» **Exercise instructions**: What is needed is an exact retyping of the records below, from the first line through the line that contains "Close the modal using the X icon".

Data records
-------------------------

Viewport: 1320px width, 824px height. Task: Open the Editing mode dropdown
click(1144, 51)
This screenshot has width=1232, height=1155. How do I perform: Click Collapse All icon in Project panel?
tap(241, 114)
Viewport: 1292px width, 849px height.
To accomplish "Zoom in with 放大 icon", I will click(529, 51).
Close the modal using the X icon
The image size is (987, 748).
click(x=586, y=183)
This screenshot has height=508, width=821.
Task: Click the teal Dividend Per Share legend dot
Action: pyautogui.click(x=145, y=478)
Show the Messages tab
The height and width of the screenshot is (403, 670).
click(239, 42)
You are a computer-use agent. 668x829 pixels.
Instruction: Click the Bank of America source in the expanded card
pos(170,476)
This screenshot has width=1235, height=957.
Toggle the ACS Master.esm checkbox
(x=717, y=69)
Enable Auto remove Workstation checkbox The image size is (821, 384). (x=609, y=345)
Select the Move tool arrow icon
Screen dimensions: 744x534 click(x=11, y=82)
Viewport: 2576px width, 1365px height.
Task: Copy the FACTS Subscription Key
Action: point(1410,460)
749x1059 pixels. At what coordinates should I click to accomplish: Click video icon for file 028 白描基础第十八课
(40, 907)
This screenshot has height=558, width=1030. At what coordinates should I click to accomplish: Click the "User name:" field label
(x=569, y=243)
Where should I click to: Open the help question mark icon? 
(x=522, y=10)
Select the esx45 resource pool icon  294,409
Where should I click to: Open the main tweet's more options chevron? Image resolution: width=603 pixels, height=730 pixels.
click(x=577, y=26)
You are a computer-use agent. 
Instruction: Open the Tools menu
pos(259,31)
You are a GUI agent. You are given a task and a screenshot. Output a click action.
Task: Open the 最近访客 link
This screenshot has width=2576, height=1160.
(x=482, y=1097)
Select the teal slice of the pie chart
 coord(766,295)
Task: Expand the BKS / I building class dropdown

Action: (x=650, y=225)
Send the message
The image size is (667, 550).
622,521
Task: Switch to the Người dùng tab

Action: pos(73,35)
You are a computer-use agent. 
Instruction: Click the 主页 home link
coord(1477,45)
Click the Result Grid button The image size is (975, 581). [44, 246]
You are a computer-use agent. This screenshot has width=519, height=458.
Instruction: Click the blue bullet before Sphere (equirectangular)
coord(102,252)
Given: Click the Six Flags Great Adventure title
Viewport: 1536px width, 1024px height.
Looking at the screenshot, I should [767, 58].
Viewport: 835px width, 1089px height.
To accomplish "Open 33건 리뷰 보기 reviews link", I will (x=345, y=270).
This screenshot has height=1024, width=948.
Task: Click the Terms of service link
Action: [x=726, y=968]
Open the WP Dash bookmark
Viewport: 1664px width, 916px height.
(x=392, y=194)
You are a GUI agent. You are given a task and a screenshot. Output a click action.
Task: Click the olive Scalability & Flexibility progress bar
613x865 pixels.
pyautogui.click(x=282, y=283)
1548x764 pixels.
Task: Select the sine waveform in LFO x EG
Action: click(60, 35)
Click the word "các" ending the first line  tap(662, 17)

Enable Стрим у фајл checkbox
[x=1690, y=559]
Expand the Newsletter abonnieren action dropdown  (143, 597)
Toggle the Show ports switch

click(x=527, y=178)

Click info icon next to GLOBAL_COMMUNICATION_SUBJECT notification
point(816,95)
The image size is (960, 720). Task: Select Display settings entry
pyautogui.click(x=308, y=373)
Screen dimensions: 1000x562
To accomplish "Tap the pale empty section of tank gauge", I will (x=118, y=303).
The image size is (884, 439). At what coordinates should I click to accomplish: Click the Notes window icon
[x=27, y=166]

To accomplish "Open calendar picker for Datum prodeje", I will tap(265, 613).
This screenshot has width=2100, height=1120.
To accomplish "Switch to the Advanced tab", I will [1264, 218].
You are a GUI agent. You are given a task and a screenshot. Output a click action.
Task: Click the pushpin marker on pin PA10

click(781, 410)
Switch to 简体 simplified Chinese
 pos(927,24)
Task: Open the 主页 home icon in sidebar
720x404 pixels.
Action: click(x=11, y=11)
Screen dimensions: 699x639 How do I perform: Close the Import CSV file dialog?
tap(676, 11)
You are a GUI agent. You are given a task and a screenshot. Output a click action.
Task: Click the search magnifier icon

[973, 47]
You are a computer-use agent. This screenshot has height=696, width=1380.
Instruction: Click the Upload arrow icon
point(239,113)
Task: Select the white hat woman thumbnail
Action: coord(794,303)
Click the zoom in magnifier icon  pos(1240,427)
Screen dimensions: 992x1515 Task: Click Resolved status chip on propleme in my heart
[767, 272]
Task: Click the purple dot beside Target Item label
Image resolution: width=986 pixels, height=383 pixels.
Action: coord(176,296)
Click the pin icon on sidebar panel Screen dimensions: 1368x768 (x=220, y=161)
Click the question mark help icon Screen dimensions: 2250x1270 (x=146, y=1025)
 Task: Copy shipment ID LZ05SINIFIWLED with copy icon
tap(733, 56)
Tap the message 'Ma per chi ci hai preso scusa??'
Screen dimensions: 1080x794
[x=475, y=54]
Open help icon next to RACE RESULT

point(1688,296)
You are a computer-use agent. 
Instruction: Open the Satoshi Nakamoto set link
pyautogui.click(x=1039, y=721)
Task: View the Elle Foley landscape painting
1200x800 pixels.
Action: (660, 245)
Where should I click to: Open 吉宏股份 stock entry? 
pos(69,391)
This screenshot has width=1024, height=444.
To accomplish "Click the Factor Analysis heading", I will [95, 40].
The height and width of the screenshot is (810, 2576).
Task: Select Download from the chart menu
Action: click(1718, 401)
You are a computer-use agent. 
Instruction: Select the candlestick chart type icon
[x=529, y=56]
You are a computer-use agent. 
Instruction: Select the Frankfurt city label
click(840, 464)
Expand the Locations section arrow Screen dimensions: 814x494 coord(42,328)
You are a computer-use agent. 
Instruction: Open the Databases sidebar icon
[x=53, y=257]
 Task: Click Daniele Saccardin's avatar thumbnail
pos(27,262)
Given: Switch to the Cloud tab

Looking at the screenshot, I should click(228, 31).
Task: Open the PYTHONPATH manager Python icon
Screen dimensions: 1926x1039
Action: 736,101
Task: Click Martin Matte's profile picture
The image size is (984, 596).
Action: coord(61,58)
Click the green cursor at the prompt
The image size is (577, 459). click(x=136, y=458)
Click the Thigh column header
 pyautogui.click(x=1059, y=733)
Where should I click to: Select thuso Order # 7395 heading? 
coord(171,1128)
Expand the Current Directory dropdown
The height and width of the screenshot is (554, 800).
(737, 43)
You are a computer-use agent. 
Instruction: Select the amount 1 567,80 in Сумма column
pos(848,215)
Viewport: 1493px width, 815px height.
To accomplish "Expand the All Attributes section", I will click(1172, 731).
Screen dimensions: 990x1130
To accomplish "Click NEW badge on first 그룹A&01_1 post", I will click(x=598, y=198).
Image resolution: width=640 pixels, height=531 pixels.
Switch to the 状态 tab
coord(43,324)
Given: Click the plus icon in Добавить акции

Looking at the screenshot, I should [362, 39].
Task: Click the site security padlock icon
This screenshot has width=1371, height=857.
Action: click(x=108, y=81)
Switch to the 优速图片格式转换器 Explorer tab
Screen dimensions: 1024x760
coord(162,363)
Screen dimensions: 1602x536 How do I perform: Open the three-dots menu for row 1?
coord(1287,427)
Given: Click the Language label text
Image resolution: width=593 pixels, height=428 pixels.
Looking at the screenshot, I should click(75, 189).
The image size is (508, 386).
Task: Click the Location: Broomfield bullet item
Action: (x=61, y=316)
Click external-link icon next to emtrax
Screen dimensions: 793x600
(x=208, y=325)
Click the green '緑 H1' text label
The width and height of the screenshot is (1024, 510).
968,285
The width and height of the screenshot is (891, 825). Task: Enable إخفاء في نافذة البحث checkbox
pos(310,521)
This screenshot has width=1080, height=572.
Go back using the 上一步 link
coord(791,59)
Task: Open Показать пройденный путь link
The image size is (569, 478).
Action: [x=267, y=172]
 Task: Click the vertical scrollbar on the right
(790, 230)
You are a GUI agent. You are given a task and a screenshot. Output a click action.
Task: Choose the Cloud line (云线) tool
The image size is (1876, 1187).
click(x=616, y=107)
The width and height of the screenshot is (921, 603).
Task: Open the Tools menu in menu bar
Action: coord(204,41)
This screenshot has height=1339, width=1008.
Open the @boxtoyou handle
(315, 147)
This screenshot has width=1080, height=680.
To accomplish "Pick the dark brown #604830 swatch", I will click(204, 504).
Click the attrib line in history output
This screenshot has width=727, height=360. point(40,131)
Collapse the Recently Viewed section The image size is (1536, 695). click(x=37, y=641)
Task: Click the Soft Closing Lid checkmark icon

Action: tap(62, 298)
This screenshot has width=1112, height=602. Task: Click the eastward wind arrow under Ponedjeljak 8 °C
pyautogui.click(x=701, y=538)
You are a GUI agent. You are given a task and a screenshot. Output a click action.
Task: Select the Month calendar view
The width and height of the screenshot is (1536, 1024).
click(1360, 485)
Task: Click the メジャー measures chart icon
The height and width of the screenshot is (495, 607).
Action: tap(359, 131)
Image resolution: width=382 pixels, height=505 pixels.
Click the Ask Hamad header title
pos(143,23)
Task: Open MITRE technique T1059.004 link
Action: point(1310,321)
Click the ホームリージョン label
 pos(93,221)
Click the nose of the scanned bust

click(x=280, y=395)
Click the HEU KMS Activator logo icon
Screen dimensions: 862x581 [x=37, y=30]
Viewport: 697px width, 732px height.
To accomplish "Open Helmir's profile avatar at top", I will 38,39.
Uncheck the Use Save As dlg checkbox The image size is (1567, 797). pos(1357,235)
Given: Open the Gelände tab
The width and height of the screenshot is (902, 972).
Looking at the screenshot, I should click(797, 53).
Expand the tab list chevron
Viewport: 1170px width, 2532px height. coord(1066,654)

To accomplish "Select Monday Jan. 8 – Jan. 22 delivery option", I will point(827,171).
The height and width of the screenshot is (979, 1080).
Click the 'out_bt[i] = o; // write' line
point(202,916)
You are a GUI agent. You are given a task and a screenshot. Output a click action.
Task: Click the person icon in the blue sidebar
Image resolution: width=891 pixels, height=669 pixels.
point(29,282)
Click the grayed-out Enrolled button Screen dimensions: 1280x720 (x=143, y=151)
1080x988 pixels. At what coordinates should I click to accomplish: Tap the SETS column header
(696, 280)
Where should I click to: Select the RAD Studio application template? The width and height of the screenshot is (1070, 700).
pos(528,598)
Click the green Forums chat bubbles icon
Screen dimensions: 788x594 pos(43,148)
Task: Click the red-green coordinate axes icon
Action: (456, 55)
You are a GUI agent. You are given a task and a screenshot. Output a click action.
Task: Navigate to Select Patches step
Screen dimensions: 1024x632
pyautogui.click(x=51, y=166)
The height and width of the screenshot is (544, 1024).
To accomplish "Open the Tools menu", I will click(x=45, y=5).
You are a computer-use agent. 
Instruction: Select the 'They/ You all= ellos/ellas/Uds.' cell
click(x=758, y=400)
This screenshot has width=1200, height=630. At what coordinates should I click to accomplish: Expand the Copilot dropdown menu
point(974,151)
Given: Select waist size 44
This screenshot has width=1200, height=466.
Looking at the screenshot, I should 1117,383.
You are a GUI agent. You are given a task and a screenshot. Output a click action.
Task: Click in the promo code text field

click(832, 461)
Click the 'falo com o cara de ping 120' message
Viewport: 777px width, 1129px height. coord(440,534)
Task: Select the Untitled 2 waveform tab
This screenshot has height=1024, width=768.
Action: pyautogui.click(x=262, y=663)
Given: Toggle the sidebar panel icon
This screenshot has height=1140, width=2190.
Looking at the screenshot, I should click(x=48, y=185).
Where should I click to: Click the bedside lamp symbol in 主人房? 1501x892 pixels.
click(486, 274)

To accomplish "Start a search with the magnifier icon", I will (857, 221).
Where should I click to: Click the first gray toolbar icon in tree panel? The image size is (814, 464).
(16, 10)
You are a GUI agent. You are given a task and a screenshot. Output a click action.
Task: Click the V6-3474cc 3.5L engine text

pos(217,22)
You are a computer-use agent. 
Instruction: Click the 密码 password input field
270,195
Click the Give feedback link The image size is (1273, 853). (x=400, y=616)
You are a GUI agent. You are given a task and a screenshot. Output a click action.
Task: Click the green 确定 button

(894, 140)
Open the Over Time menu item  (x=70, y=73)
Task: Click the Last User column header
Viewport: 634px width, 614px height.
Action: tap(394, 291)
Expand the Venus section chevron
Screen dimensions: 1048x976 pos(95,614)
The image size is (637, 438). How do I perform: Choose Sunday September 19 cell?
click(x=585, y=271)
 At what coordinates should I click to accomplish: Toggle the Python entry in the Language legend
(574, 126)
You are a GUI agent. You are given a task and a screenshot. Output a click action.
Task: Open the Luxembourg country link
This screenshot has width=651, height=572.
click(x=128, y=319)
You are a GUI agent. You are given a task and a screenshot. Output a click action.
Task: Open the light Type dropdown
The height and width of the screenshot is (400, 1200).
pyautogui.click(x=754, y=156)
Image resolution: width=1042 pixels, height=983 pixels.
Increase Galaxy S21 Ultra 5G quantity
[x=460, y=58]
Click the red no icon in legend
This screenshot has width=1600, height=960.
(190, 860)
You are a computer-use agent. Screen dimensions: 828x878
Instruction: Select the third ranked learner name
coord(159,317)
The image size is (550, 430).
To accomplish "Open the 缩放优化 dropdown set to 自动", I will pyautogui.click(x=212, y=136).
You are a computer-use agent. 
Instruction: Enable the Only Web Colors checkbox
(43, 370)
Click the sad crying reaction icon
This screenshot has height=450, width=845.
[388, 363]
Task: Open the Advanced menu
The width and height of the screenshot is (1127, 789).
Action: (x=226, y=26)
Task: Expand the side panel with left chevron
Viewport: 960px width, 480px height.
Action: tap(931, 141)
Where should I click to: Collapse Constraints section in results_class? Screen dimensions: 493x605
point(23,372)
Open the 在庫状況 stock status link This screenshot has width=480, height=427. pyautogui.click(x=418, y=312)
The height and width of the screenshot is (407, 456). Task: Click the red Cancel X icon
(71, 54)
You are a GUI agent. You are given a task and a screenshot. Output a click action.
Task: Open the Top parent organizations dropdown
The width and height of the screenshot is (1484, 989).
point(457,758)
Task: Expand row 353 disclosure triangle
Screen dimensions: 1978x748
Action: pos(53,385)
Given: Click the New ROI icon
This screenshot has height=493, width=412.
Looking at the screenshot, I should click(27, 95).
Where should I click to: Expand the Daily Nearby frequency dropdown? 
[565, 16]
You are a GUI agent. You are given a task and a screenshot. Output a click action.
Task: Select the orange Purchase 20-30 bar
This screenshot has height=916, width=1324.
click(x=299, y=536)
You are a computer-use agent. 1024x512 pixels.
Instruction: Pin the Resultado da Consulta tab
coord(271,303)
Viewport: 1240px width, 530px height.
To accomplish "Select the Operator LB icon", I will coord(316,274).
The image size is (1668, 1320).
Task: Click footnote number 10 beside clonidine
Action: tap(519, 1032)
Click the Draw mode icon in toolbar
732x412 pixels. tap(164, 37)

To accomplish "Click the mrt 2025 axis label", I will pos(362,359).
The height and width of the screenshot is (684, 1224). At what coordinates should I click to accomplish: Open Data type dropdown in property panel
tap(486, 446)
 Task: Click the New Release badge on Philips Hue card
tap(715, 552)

-------------------------

» **Result for this task**:
Viewport: 1320px width, 824px height. Task: Open the Editing mode dropdown
click(1144, 51)
This screenshot has width=1232, height=1155. How do I perform: Click Collapse All icon in Project panel?
tap(241, 114)
Viewport: 1292px width, 849px height.
To accomplish "Zoom in with 放大 icon", I will click(529, 51).
Close the modal using the X icon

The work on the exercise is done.